The Marthram Chem exist in various forms such as
books, scrolls and loose sheets and is basically a document containing
information on all the landholdings in a certain administrative division.
These documents are conspicuous by the red stamp that authenticated the
record – thus the name Marthram – Red Seal.
The data registered in the Martham was very comprehensive
and practical for the purpose for which it was conceived. Totally devoid
of the knowledge about the international systems of measurement, the size
of a land holding was indicated by the amount of seeds 'soen' that
could be sown broadcast in a given area. The standard gauge for seeds
was a container called 'dre' and the area was quantified in
terms of 'soendre'. The names of the parcels, description
of the boundaries and or count of terraces amply provided the identification
and locational address of the parcels. This proved to be very effective
in defining the extent of land holding and also provided the logical foundation
for customary ownership.
In terms of unit of measurement used today, 20 sondres
are approximately equal to an acre. From our observations it can be seen
that the margin of error could go up to10 to 15 percent depending upon
who is doing the sowing, and also on the type of terrain, etc.

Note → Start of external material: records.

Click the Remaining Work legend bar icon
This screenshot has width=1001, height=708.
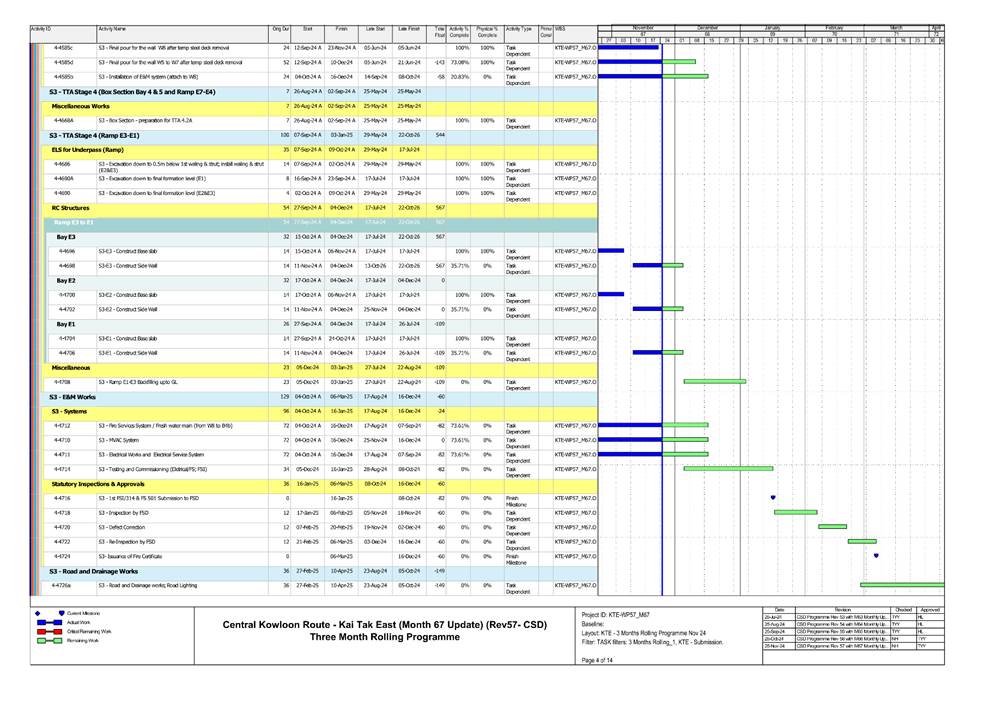49,642
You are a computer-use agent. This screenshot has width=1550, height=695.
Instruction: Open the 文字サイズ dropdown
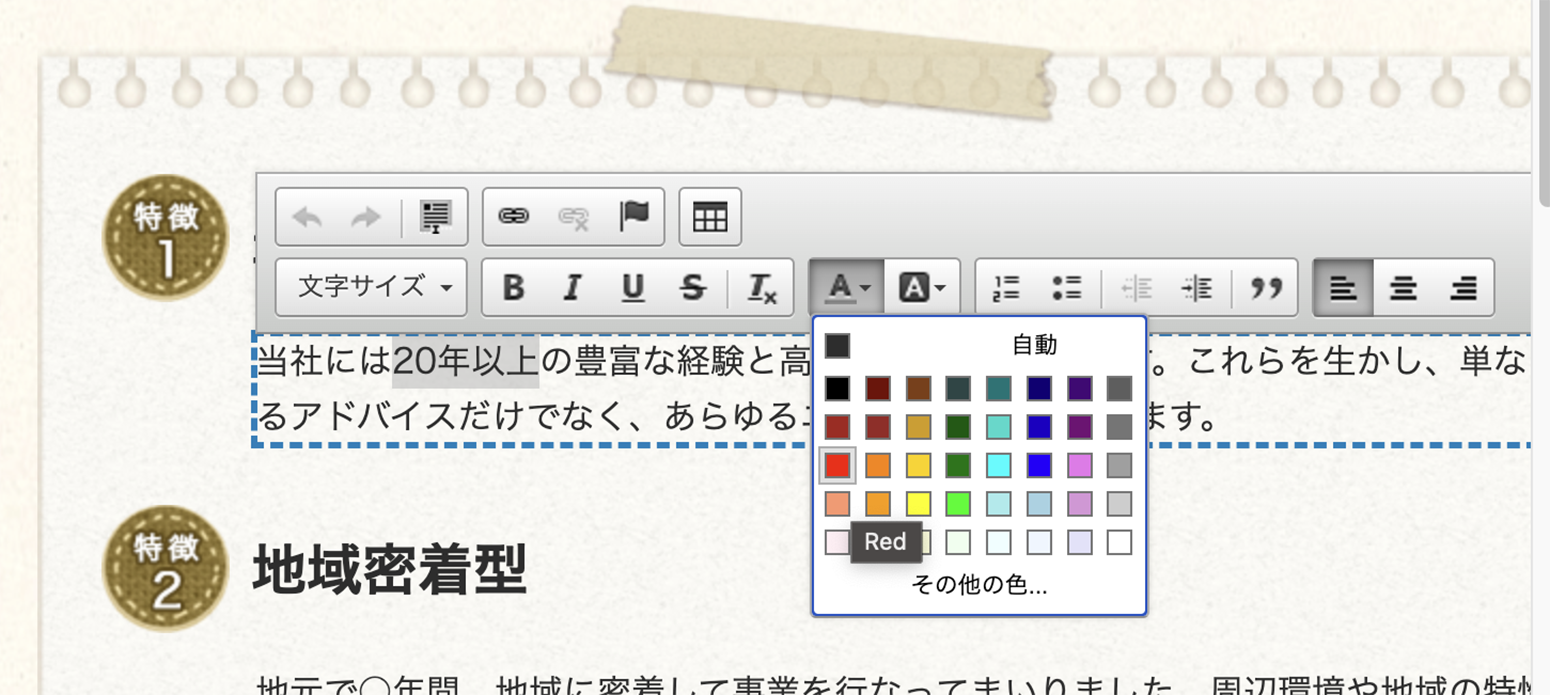(x=375, y=288)
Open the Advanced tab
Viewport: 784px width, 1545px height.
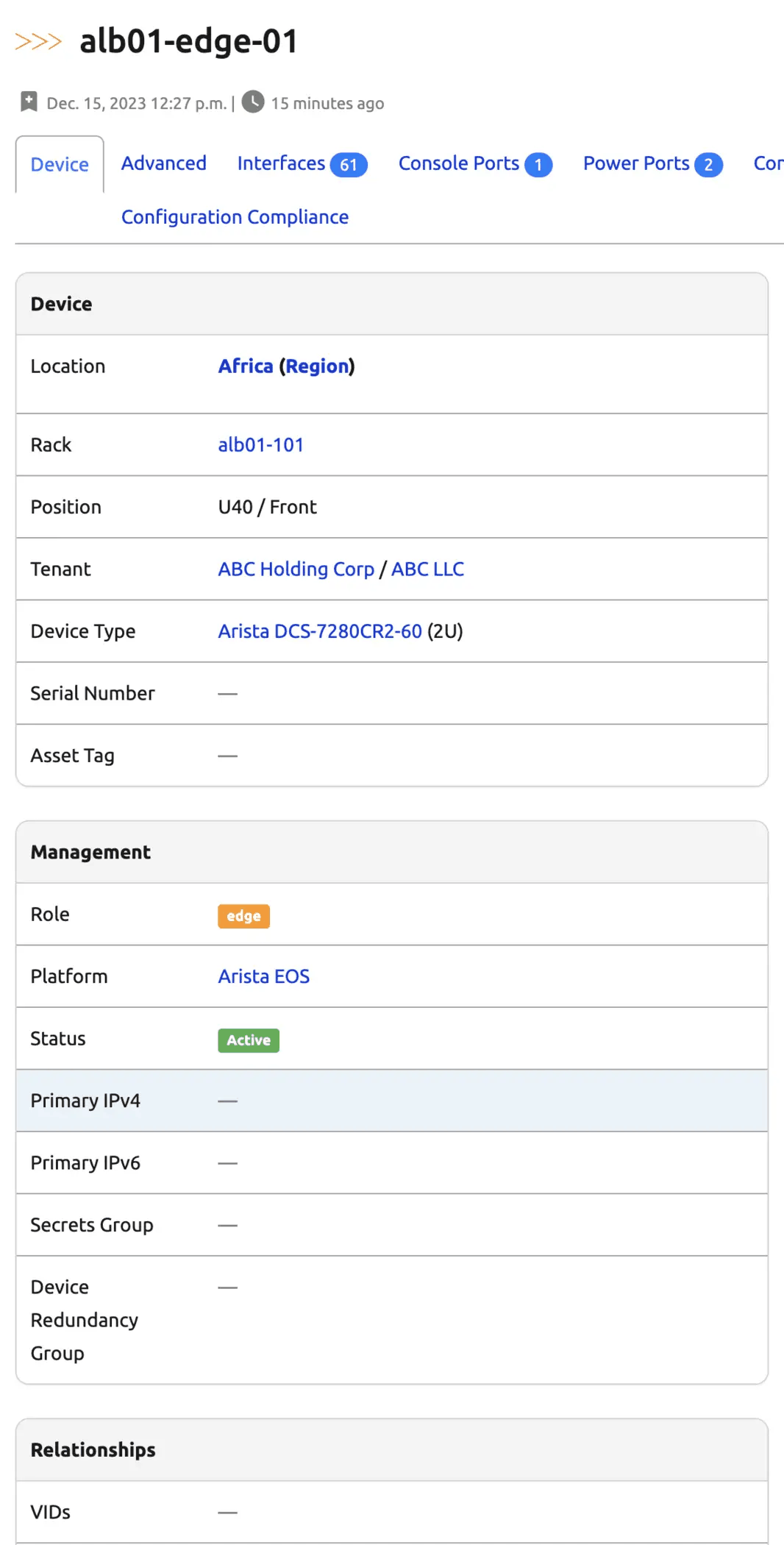click(163, 163)
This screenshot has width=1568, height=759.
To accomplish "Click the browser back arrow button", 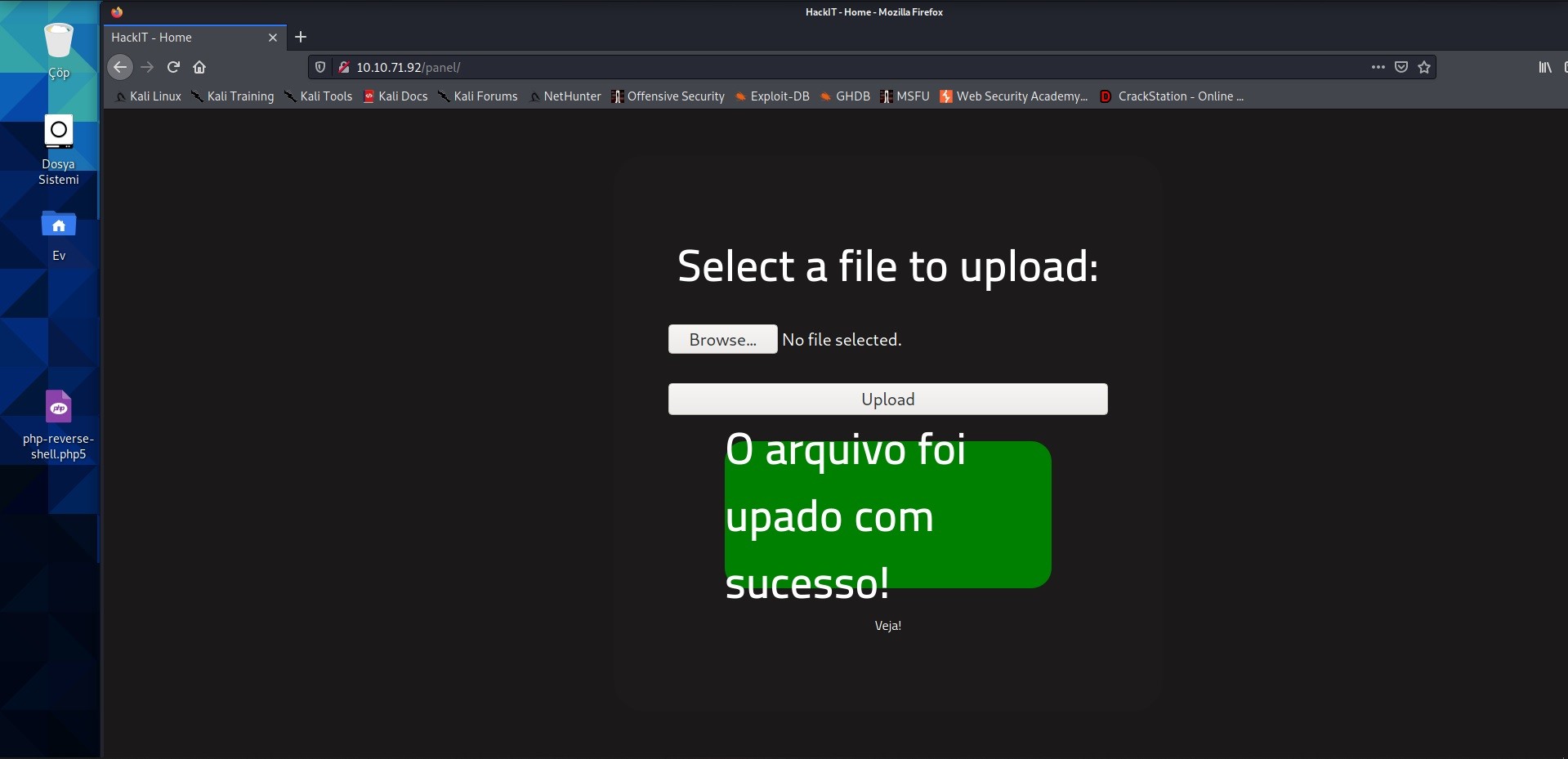I will (120, 67).
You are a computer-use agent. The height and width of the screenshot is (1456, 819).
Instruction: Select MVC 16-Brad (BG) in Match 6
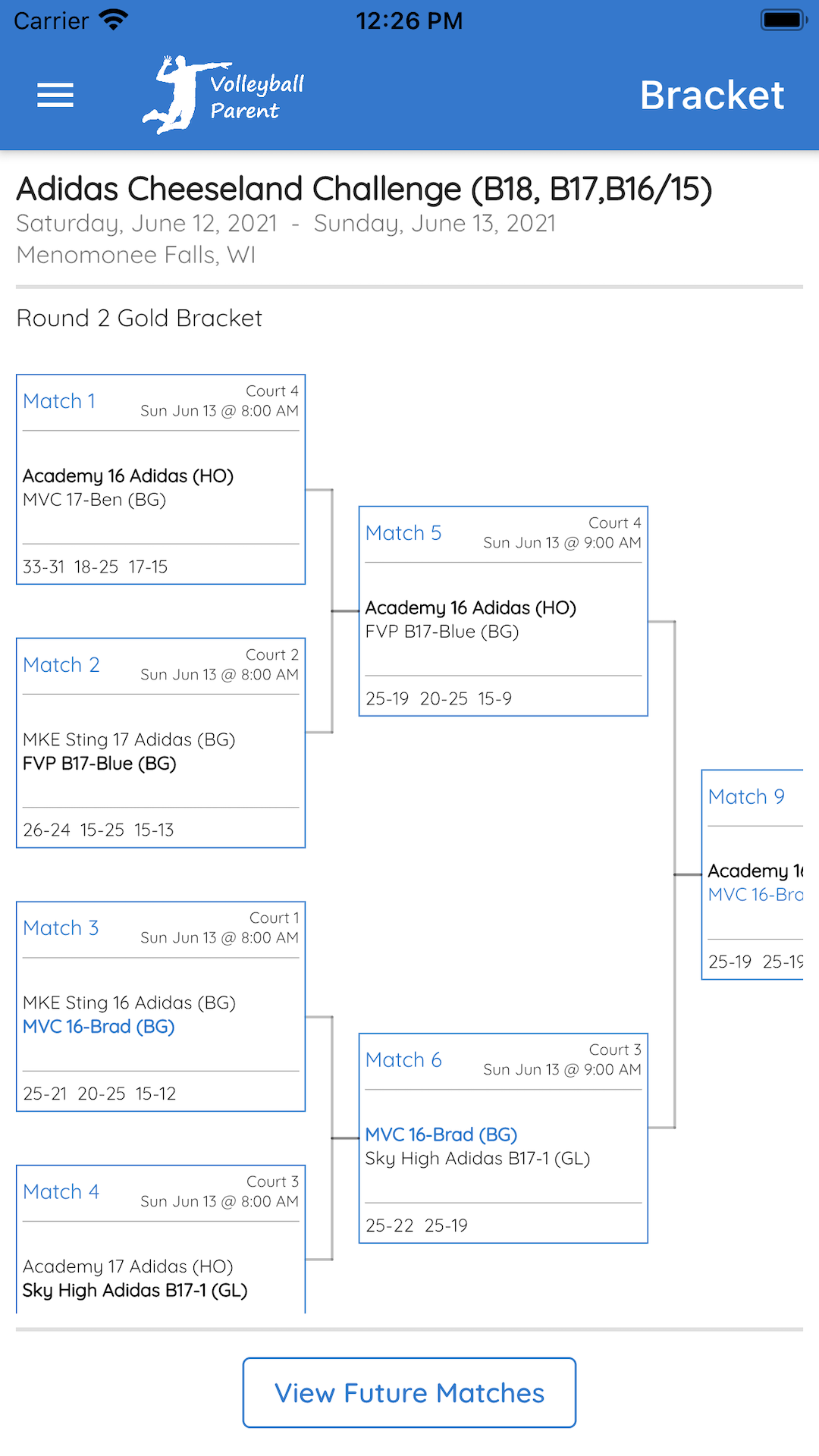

The most significant piece of data that was recorded
was the quantity of produce from each individual parcel. This formed the
basis for assessment of land tax. To the authorities this piece of information
was by far the most vital as their basic interest was centred upon tax
collection. Though the quality of the data as an accurate base for tax
assessment is questionable it was a very practical approach given the
absence of alternate know how. This was a fiscal 'cadastre' in
every sense.
Despite the fact that the switch from 'soendres' to the FPS
unit of 'acre' was made more than three decades ago, you will
find that most landowners in the rural west still refer to area of land
by their original preferred unit of quantification. You can still buy
rice in units of 'dre' from the Sunday market and land is
still sold in units of 'soendres'.
The major shortcomings of this record wsa that it
had no indexing mechanism and thus is very difficult to search for information.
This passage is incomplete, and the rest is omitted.